Into her tapestry of inference and association, Solie threads marvelous aphorisms. “Purity/is not a passive quality,” she writes in one poem. In another: “Money buys the knowledge it isn’t everything.” Yoking farm tools with literature: “The plow is a child of the north,/like Romanticism.”
Solie is aware of the pastoral pleasures of her poems — and knows how the sublime can jam up against colonialist realities:
Rolling hills
of bouldery glacial moraine,
hunting ground of the nomadic Gros Ventre,
Cree, Assiniboine, Blackfoot, Lakota Sioux,
until settlement.
And how a legal document may direct us back toward terrible beauty when it decrees the sale of
… semi-arid acreage to immigrant farmers
and the land blew away without the grass to hold it down.

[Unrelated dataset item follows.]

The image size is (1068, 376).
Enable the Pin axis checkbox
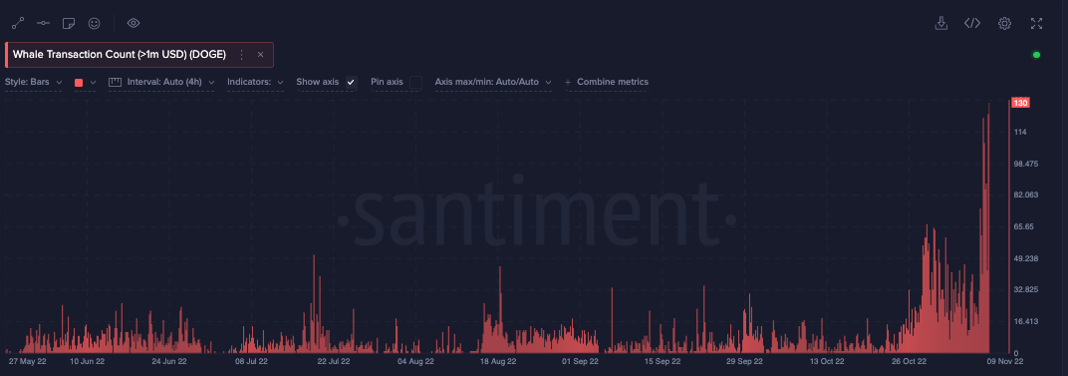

Solie is also a remarkable maker of similes. In “Autumn Day,” bourgeois coffeehouse delights undergo radical transformation:
the incense
of coffee and the vulgar muffins, overstuffed as geese
with funnels down their throats, truly the muffins of a culture on the brink
of steep decline.
This is funny — I wrote HA! in the margins. Solie here also relies on metaphor’s ability to hold together things vastly different in scale and nature, in order to pass judgment and expand the poem’s purview. But her knack for instilling poems with ethics never leads to hectoring, or even to preaching. Solie is thinky and sensory, serious and witty. No tendency cancels any other.
Jaded, curious, “Wellwater” also contains many notes of elegy, beginning with “Basement Suite,” a literal descent (in tercets if not in Dante’s terza rima) to a realm of “fixtures and appliances/repented of by the homeowners” and a catalog of pantry pests: “rice weevil, rose weevil, pea weevil.”